Fields Academy Shared Graduate Course: Mathematical Introduction to Machine Learning
Description
Registration Deadline: January 21st, 2025
Instructor: Professor Maia Fraser, University of Ottawa
Course Dates: January 8th - April 4th, 2025
Mid-Semester Break: February 17th - 21st, 2025
Lecture Times: Wednesdays, 4:00 PM - 5:20 PM (ET) | Fridays, 2:30 PM - 3:50 PM (ET)
Office Hours: Fridays, 10:30 AM - 12:30 PM (via Zoom)
Registration Fee: PSU Students - Free | Other Students - CAD$500
Capacity Limit: 50 students
Format: Hybrid synchronous delivery
- In-Person (for uOttawa students)
- Online via Zoom (for non-uOttawa students)
Course Description
This course will introduce mathematics graduate students to Machine Learning, giving an overview of methods and their properties from a mathematical point of view. The course assignments and project will involve adjustable amounts of theoretical and practical work. No previous experience in machine learning or coding is required, just graduate-level mathematical maturity, curiosity about machine learning, and the willingness to acquire some coding experience as we go, though the amount of this can be adjusted.
We will start with a brief look at the formalization of learning. We will then see this formulation in action through a variety of linear techniques: first, we revisit the familiar Ordinary Least Squares algorithm and some of its variants from this perspective, then Discriminant Analysis; finally, we cover Support Vector Machines (SVMs) and their underlying mathematics. We then look at reproducing kernel Hilbert spaces (RKHS) and the so-called kernel trick which gives rise to a wide-range of non-linear learning algorithms known as kernel methods; these are “kernelized” versions of linear methods. The core of the course then focuses on learning theory: VC Theory and PAC learning. We then consider more elaborate learning methods, such as boosting, from this perspective, and we also study neural networks (Perceptron, CNNs) from a mathematical point of view. Finally, depending on time and student interest, we will cover additional topics chosen from: Reinforcement Learning, Manifold Learning, Algorithmic Stability...

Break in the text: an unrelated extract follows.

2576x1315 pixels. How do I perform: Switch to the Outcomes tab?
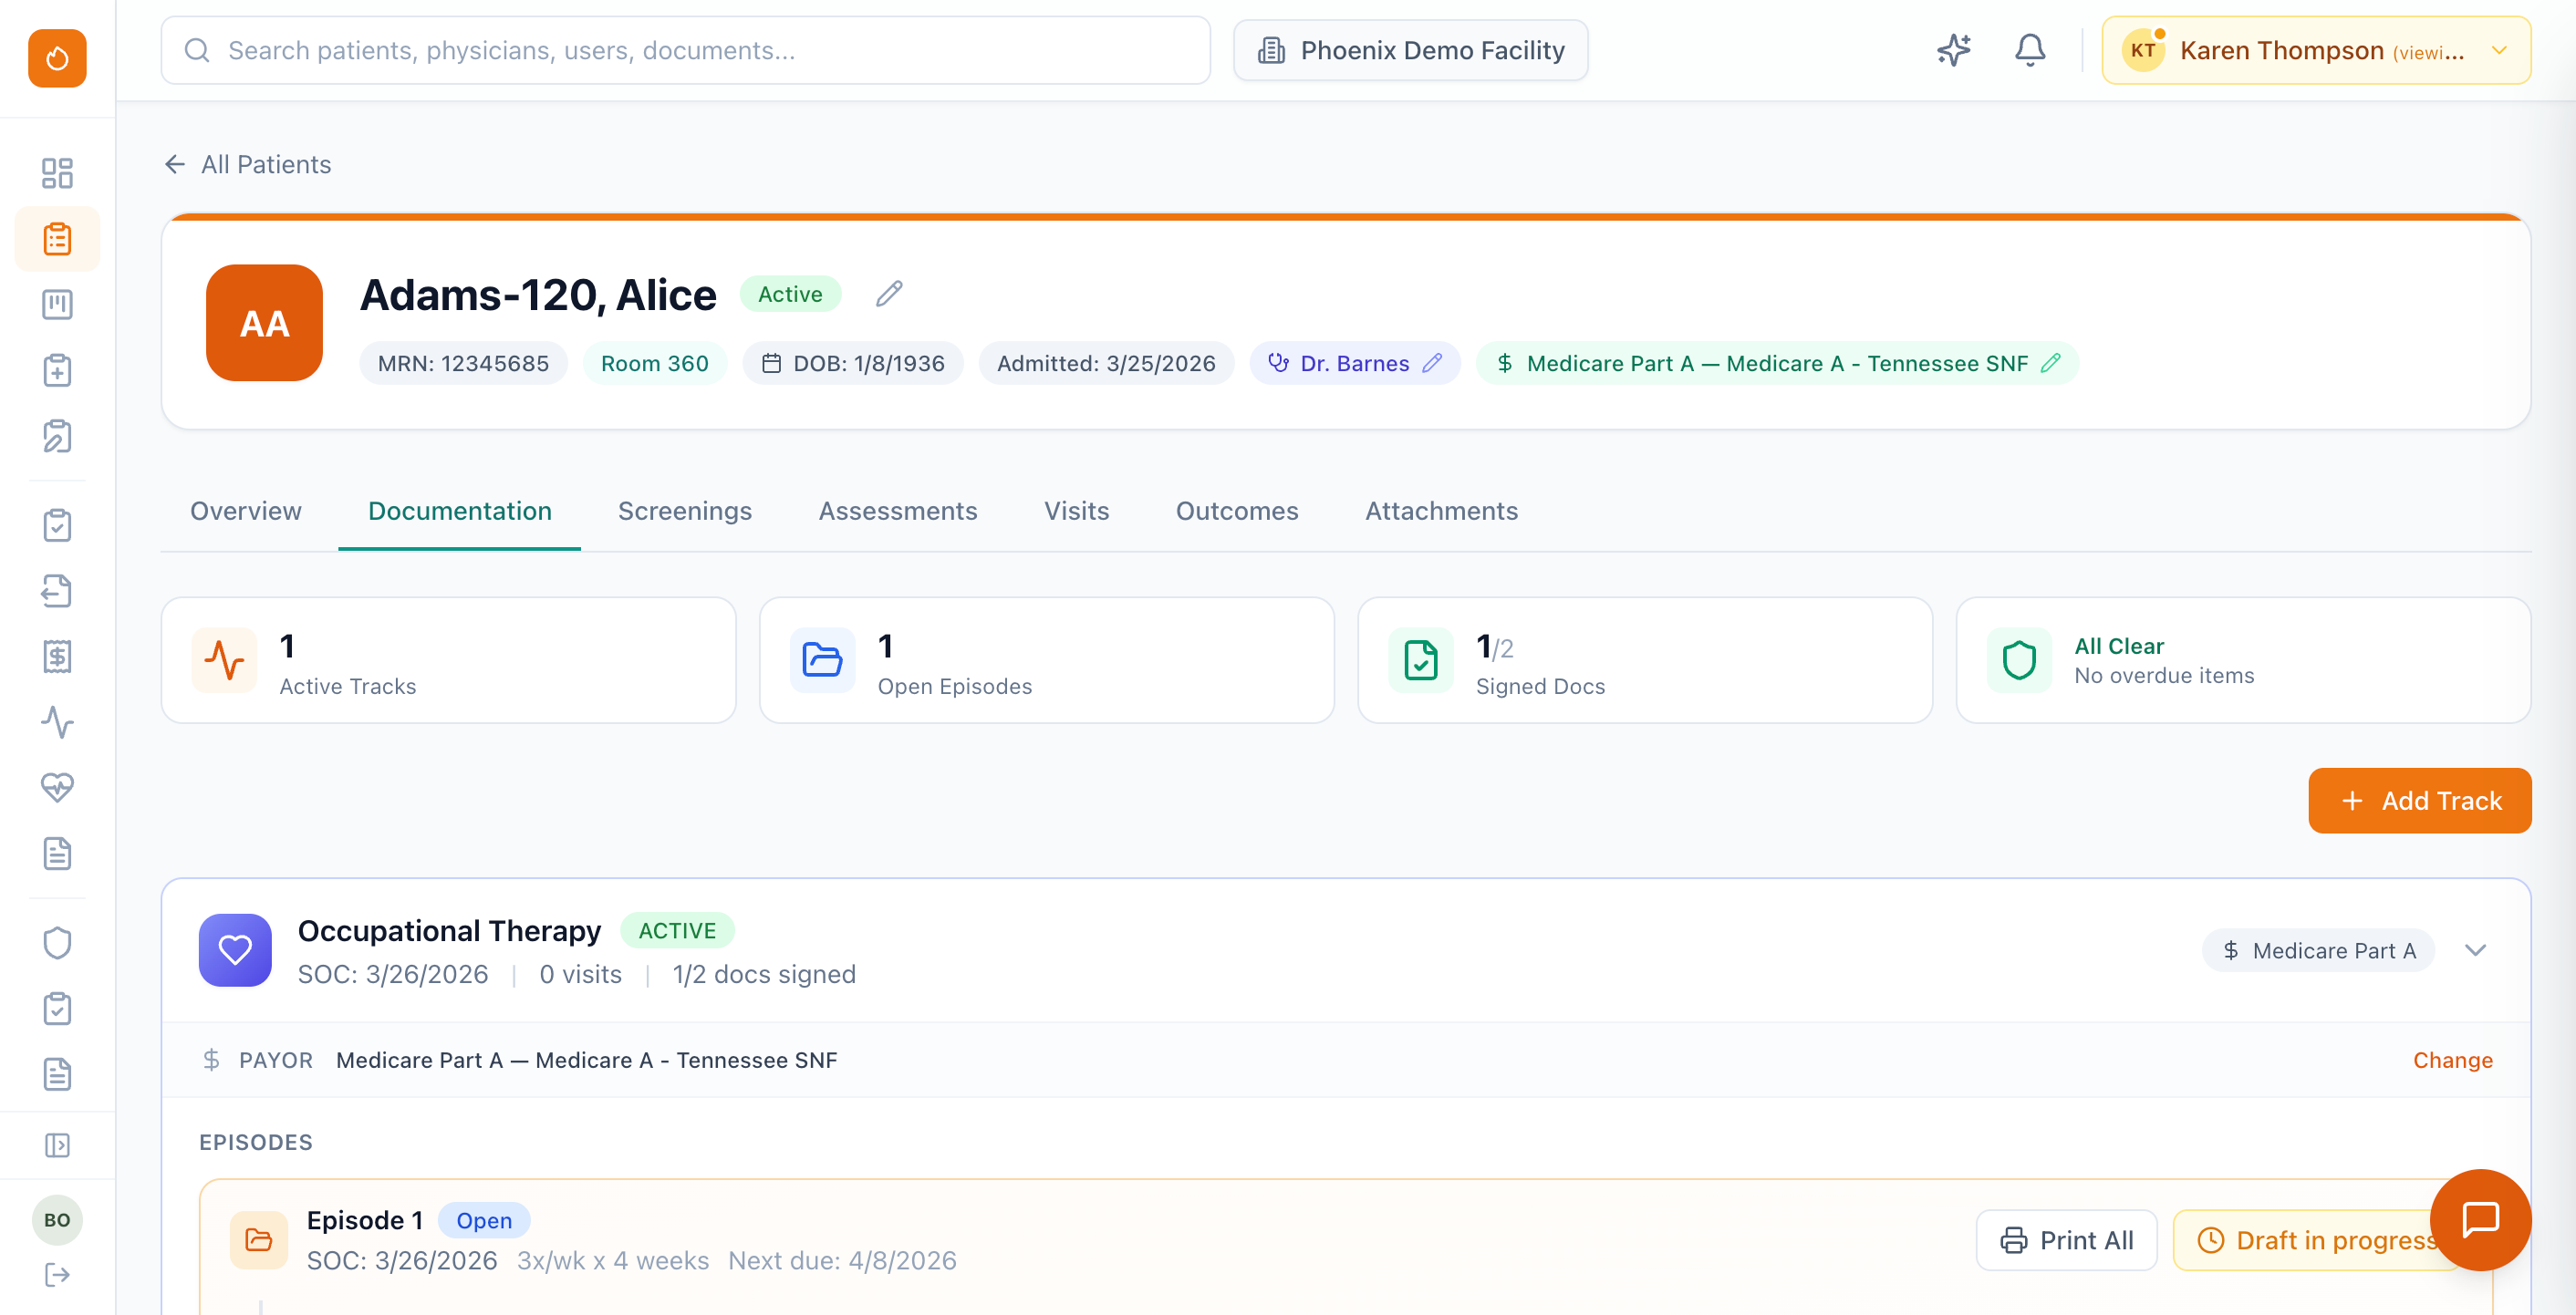[1236, 511]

Text: Foundations of Machine Learning by Mohri et al (2012/2018) https://cs.nyu.edu/~mohri/mlbook/, plus handouts of mine and links to various online resources.
Course work: There will be 3 homework assignments, one midterm (in-person for uOttawa students, online for others), and a final project that is done in small teams over the space of 4 weeks. On homeworks and project there will be some flexibility in the amount of theory vs. implementation that you do, as well as the types of data you choose to work with. The hope is to tailor this course to your particular interests and background. No instruction in coding will be given but there is ample time to learn as you go and the demands will grow gradually and remain moderate. The midterm will include some basic questions to test familiarity with the material, as well as one or two proof-based questions. Submission of homework and project will be via the Fields Moodle (as well as submission of the midterm for non-uOttawa students).
Grading scheme: Tentative only - may be adjusted depending on enrolment and TA support. HW1 and HW2 will be graded and each count for 14% of your grade, HW3 will be pass-fail and count for 2% of your grade, the midterm will count for 30% and the final project (done in small groups) for 40% - it will serve as a take-home exam.